Nothing is needed except the lines below that run from the one with "The image size" through the one with "Enable Automatic Server start checkbox", repeated exactly.
─── Extracted material
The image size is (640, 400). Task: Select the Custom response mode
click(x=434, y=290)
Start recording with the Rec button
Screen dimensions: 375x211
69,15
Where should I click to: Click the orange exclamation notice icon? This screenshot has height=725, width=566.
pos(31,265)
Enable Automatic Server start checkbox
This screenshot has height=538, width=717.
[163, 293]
──────
─── Extracted material
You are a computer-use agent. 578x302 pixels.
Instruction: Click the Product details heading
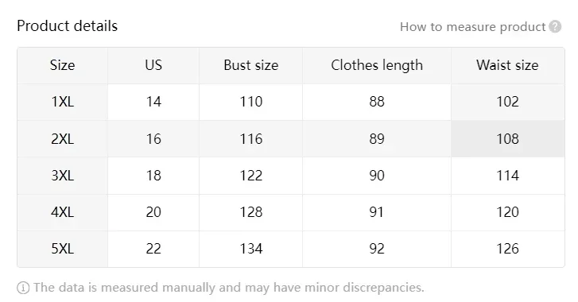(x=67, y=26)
──────
* Result
The image size is (640, 400). Task: Select the Custom response mode
click(x=434, y=290)
Start recording with the Rec button
Screen dimensions: 375x211
69,15
Where should I click to: Click the orange exclamation notice icon? This screenshot has height=725, width=566.
pos(31,265)
Enable Automatic Server start checkbox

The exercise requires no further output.